- **About this task**
The records that follow are to be copied word for word. Pictures should be omitted.

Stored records
◇ ◇ ◇ ◇ ◇

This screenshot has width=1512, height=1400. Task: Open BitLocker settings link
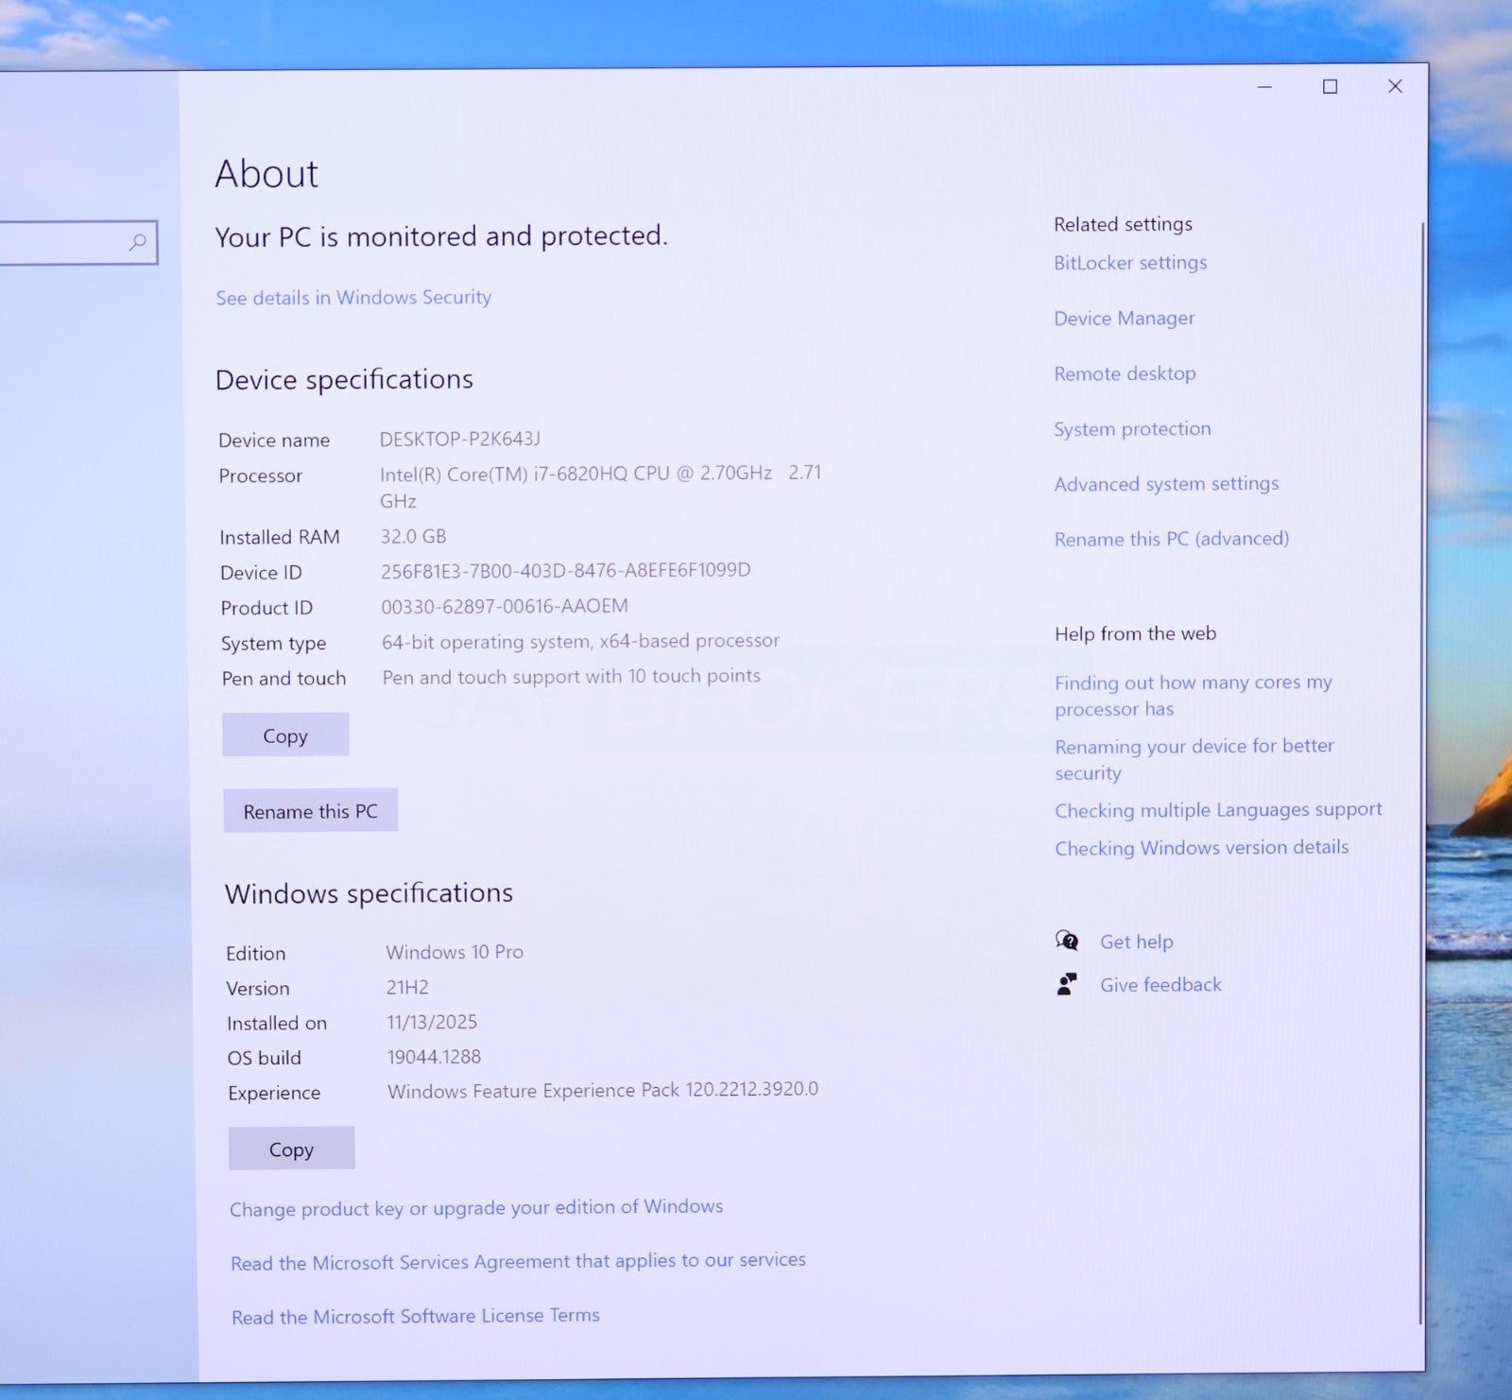coord(1130,263)
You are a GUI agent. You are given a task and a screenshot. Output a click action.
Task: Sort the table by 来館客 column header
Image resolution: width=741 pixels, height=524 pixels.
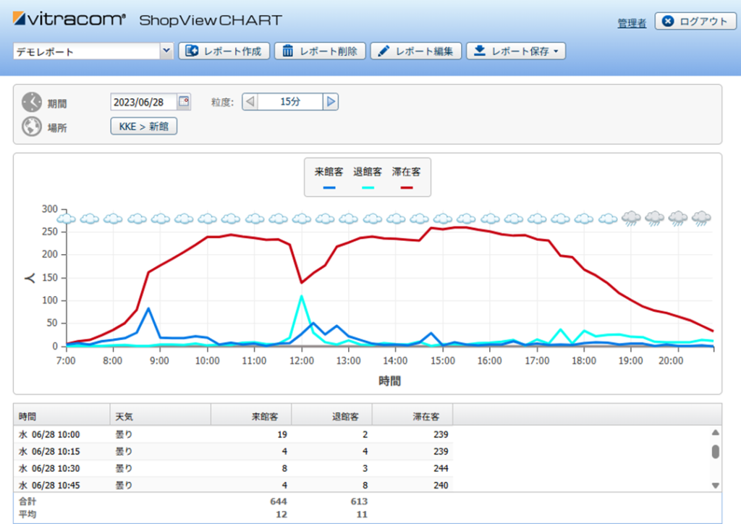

◇ ◇ ◇ ◇ ◇

- **Result**
This screenshot has width=1512, height=1400. Task: Open BitLocker settings link
coord(1130,263)
You are a GUI agent. You are given a task and a screenshot. Output a click action.
Task: Sort the table by 来館客 column header
Image resolution: width=741 pixels, height=524 pixels.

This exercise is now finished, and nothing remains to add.